(ASSIGNMENT)
Wherever "первістком" turns up in the entries, copy out the line that holds it.

____

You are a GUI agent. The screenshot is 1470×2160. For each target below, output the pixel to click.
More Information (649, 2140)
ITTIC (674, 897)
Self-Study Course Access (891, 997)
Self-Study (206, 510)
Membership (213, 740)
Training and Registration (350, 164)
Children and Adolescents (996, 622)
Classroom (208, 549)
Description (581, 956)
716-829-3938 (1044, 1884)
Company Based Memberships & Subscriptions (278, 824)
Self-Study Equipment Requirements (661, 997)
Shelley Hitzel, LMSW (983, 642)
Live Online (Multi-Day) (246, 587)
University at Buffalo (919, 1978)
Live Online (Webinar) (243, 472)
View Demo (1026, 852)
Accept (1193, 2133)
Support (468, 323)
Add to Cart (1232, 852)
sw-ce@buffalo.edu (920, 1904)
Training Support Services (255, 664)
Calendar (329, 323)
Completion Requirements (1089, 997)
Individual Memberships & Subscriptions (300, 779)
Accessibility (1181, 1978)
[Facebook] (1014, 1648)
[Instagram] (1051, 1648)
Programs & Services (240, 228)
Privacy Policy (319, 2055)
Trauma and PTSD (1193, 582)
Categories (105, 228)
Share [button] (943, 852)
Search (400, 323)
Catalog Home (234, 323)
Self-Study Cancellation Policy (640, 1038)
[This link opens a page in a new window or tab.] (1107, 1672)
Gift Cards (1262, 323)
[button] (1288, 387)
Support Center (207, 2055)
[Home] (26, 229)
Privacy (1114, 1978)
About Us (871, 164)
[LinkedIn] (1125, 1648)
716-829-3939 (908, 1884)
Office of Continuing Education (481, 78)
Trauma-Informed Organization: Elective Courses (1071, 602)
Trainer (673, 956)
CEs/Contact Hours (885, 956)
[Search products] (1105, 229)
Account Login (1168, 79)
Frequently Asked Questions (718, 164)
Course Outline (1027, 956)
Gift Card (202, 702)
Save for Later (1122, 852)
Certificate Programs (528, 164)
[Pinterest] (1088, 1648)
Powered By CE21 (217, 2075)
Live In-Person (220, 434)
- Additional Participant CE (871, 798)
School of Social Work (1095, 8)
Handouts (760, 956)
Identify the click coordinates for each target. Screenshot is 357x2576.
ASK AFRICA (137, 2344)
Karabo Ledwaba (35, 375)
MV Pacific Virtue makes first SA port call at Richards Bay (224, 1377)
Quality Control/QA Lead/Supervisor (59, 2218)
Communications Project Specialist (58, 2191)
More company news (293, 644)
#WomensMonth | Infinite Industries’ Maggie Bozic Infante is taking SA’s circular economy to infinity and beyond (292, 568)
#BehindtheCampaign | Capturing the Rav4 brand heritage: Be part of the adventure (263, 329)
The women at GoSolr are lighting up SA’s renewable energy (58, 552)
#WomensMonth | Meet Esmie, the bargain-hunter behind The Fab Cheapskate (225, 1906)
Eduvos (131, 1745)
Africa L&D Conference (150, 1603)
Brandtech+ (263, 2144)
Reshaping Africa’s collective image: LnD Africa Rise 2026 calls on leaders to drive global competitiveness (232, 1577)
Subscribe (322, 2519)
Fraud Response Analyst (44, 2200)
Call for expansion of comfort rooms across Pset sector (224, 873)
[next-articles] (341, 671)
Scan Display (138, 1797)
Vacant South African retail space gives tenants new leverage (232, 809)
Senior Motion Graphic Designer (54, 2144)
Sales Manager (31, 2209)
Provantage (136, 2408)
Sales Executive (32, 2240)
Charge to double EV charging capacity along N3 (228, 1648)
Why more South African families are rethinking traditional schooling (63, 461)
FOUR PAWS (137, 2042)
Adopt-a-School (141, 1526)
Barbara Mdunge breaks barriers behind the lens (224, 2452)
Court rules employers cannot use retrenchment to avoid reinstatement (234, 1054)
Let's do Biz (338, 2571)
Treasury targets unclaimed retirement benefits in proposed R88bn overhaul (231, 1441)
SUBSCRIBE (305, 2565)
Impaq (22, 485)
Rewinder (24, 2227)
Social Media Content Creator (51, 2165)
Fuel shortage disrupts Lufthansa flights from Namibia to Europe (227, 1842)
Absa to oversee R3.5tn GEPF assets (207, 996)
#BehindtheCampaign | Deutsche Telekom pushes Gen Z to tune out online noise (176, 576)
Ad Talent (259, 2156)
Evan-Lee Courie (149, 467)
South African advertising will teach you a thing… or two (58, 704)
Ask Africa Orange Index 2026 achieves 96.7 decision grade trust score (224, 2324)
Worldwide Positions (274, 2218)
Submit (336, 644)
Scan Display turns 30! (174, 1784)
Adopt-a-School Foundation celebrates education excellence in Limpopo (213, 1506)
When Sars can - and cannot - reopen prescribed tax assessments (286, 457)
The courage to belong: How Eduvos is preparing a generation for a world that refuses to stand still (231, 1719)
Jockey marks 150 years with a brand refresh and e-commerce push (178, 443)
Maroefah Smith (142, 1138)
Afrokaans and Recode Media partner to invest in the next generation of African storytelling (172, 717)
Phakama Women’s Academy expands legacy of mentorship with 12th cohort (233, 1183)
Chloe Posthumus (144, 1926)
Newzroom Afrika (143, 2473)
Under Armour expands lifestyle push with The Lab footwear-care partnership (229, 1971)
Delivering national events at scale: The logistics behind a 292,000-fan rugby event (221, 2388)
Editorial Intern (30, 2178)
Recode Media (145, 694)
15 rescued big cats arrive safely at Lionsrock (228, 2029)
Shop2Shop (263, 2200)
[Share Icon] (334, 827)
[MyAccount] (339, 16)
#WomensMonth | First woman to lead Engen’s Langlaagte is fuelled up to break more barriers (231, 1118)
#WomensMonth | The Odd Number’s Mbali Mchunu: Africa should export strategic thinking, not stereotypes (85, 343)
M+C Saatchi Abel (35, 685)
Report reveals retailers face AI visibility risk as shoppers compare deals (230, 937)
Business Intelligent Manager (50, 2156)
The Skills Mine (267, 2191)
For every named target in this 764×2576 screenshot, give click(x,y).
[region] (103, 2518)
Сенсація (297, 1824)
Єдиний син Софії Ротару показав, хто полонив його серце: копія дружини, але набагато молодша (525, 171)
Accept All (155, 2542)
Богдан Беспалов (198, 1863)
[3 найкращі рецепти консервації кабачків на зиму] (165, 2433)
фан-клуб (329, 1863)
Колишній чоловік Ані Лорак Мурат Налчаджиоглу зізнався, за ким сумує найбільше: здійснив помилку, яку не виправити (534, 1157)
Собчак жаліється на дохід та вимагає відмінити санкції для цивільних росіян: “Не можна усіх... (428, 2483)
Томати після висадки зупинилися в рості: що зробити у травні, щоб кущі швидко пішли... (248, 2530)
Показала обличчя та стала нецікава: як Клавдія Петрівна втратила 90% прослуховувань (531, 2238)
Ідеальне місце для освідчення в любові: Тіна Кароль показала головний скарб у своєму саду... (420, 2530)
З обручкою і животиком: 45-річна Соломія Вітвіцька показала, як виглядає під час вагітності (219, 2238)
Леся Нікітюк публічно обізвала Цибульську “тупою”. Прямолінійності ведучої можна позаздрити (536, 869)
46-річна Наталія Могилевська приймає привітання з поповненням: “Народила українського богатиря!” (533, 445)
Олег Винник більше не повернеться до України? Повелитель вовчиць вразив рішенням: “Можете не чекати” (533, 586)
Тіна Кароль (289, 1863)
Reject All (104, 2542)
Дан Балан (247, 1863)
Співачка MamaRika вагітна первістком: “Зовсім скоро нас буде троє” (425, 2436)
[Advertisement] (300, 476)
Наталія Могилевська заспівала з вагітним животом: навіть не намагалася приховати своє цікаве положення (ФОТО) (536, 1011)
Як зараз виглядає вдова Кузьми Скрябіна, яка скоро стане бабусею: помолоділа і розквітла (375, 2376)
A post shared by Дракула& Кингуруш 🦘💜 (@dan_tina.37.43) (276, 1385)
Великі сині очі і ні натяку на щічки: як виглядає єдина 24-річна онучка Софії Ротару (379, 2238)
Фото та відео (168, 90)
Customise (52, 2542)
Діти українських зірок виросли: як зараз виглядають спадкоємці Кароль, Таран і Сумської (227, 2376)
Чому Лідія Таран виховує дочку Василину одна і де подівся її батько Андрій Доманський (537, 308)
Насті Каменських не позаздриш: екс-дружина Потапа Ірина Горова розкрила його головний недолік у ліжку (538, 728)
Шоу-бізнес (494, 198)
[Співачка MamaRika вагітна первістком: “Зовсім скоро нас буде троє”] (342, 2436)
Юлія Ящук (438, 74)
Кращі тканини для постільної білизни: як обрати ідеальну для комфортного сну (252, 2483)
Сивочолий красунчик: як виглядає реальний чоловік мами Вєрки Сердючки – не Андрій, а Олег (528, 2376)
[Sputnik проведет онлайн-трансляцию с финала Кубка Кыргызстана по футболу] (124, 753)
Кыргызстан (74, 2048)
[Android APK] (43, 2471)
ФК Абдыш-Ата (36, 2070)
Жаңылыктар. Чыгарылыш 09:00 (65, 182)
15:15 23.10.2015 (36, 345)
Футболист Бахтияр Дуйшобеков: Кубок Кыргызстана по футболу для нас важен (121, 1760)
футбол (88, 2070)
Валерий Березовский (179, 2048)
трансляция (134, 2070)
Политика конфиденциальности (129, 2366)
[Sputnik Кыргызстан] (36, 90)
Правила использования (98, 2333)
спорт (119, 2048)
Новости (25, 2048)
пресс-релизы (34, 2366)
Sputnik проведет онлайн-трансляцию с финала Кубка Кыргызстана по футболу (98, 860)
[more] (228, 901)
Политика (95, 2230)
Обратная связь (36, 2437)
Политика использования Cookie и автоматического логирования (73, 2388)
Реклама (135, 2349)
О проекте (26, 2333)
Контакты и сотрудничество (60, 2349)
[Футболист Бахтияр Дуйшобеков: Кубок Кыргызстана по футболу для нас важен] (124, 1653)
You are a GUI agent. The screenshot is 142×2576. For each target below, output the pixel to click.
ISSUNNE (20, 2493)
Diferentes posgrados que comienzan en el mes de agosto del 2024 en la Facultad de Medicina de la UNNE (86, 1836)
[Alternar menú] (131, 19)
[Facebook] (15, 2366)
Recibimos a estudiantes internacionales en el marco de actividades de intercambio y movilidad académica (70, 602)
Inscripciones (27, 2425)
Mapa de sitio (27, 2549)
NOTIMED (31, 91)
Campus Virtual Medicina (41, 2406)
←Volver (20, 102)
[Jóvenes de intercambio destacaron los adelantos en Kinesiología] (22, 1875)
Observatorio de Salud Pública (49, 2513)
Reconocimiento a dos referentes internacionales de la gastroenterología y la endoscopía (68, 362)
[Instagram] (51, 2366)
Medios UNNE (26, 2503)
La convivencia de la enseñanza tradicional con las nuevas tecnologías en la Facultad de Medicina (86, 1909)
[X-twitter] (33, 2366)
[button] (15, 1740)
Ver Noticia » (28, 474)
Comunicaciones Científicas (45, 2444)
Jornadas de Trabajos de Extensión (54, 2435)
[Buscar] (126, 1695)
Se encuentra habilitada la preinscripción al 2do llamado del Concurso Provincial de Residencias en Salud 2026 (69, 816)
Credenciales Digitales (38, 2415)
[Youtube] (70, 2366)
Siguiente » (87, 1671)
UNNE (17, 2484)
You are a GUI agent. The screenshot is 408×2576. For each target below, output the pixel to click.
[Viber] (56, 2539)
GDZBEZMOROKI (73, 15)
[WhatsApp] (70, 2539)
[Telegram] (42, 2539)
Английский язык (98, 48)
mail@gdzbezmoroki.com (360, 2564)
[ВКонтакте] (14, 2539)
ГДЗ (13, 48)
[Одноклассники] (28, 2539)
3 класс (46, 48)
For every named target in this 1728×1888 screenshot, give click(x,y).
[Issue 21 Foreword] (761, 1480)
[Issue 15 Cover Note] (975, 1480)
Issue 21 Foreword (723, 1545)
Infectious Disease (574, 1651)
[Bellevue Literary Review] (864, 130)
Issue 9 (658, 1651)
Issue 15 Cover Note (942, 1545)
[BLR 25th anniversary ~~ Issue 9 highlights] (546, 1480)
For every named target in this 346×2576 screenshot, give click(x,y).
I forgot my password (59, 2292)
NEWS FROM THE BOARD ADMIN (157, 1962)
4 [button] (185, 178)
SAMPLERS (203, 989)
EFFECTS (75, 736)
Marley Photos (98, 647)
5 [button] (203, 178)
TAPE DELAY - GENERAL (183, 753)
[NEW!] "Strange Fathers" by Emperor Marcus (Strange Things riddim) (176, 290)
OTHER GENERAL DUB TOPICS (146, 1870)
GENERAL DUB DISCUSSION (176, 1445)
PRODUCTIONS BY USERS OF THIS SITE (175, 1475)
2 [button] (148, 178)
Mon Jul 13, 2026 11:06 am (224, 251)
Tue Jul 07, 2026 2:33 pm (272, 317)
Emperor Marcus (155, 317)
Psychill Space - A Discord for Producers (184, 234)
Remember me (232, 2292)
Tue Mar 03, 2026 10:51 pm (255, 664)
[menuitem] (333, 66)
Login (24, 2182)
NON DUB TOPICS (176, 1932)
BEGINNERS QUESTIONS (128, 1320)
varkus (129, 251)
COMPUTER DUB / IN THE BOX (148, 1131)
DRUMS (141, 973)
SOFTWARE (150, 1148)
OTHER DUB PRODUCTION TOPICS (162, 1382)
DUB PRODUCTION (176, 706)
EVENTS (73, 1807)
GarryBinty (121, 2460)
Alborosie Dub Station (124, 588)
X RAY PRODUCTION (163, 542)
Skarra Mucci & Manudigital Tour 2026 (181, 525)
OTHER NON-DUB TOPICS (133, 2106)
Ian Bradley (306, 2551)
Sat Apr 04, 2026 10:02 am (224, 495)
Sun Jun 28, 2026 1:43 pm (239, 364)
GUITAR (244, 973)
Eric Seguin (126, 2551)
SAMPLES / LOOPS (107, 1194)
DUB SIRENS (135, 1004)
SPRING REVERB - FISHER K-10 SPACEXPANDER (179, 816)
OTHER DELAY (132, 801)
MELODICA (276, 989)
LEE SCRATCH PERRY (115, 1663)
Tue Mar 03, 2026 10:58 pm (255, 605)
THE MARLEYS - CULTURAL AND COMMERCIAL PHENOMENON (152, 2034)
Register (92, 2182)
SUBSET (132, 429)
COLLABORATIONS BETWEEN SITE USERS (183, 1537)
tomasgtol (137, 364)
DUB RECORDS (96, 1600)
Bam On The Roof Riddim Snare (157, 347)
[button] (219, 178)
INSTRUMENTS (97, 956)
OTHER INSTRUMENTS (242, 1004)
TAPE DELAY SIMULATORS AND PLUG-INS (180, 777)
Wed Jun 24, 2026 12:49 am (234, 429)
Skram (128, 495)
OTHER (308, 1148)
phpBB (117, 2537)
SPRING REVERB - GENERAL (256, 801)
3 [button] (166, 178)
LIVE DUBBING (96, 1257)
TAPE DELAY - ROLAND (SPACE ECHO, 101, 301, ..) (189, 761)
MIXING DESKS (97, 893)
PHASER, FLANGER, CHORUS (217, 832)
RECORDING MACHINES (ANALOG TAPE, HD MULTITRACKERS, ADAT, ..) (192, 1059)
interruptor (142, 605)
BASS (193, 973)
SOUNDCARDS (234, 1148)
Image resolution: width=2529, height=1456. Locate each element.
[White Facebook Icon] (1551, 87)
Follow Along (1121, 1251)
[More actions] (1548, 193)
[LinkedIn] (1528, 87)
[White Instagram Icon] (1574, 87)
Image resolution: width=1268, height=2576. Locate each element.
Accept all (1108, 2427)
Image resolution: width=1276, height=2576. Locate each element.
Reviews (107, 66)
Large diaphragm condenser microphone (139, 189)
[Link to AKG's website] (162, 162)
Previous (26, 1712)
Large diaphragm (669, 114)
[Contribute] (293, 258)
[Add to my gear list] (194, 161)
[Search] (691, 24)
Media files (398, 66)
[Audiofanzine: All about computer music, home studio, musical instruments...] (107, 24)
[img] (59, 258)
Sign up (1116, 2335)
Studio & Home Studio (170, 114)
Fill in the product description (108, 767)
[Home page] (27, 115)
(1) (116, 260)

____

(YOUR RESPONSE)
Співачка MamaRika вагітна первістком: “Зовсім скоро нас буде троє” (425, 2436)
[Співачка MamaRika вагітна первістком: “Зовсім скоро нас буде троє”] (342, 2436)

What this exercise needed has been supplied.